Absolute, death-like silence ensued. M. de Trévargan and the four Chouans stood there, paralysed and rigid. To say that they did not stir, that they did not breathe one word or utter as much as a sigh, would but ill express the complete stillness which fell upon them, as if some hidden and awful petrifying hand had suddenly turned them into stone. Constance de Plélan had not stirred either.
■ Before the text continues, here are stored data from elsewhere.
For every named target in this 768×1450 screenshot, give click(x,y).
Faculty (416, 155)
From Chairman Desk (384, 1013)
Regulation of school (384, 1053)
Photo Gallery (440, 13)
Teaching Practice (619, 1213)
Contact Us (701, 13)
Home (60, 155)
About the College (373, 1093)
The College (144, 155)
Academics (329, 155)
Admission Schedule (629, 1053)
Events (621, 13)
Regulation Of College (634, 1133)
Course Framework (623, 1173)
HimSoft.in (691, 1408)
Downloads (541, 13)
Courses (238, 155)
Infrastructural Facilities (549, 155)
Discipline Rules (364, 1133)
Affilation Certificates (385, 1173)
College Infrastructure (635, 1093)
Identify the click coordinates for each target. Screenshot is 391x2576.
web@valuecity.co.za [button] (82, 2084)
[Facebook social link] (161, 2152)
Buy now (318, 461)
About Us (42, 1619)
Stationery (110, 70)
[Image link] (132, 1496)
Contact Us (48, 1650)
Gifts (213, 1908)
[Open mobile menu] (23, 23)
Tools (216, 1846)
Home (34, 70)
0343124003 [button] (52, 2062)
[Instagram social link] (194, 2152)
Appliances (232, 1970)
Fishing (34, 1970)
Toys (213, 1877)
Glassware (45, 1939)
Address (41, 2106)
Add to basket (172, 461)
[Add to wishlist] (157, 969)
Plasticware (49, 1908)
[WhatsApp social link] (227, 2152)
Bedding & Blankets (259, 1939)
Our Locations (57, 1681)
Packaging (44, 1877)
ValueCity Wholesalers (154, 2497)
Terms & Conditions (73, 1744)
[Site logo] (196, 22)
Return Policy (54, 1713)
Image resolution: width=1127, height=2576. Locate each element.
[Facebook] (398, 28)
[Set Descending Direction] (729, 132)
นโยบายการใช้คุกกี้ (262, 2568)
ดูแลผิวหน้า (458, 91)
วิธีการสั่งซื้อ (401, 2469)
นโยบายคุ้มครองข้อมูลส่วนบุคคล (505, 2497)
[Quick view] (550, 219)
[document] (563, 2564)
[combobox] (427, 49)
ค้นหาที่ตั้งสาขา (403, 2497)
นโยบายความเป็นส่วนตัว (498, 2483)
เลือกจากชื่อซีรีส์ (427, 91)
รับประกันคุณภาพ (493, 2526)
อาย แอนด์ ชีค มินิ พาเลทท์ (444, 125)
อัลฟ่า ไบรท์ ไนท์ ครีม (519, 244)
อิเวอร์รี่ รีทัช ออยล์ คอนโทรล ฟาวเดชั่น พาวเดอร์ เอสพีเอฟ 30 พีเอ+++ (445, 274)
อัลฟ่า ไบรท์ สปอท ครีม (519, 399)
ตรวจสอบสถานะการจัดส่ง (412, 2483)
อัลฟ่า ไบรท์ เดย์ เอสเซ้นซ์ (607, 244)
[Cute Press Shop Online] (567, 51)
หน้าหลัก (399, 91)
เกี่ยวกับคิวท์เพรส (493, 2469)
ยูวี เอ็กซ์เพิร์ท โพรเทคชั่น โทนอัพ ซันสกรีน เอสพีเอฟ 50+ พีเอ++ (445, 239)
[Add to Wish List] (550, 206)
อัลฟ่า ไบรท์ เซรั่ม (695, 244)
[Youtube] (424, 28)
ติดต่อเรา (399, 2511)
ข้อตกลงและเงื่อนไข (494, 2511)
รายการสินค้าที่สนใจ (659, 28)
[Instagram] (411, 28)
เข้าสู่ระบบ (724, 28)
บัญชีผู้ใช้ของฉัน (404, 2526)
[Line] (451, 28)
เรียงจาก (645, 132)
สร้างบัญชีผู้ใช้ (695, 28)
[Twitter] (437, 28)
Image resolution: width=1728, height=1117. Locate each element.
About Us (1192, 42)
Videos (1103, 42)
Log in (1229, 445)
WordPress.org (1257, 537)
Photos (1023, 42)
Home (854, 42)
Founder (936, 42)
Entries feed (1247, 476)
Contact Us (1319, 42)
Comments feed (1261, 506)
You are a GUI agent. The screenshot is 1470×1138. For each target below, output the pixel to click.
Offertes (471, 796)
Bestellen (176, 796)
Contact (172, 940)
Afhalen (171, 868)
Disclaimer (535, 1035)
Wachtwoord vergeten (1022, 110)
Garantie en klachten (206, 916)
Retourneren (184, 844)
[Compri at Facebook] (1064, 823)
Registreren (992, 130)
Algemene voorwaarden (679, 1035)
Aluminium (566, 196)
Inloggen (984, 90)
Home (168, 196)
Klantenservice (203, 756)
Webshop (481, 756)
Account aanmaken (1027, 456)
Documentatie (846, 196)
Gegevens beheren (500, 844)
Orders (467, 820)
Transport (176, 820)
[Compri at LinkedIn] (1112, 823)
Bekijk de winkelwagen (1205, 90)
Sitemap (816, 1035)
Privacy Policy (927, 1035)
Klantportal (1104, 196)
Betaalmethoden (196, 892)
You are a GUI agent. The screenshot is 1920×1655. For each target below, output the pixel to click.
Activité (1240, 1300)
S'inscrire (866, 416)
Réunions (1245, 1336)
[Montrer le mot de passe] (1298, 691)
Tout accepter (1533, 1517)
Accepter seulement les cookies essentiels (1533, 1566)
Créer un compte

She also stood, motionless as a statue, her hand held firmly in a steel-like grasp, the muzzle of the pistol against her breast. Fearlessly, almost defiantly, she gazed straight into the eyes of this man who had so reverently worshipped her and whom she had so nearly learned to love.
"From my soul," he whispered, so low that even she could scarcely hear, "I crave your pardon. From my soul I worship you still. But I would not love you half so dearly, Constance, did I not love my Emperor and France more dearly still."
"You coward!" came after a moment or two of tense suspense, from the parched lips of M. de Trévargan. "Would you seize upon a woman——?"
"The Emperor's life or hers," broke in the Man in Grey coldly. "You give me no other choice. What I do, I do, and am answerable for my actions to God alone. So down on your knees every one of you!" he added firmly. "Now! At once! Another movement, another word, and I fire!"
"Fire then, in the name of Satan, your friend!" cried Constance de Plélan loudly. "Oncle Armand, do not hesitate. Blue-Heart, seize this miscreant! Let him kill me first; but after that you will be five against one, and you can at last rid us of this deadly foe!"
"Down on your knees!" came in a tone of frigid calm from the police agent. "If, ere I count three, I do not see you kneel—I fire!"
And even before the words were out of his mouth, the five Chouans dropped on their knees, helpless before this relentless threat which deprived them of every vestige of will-power.
"Oh, that I had not stayed Blue-Heart's hand that day in the woods!" cried Constance de Plélan with a sigh of fierce regret. "He had you then, as you have us now——"
"As he and the others would have the Emperor," rejoined the Man in Grey. "If I allowed my heart to stay my hand."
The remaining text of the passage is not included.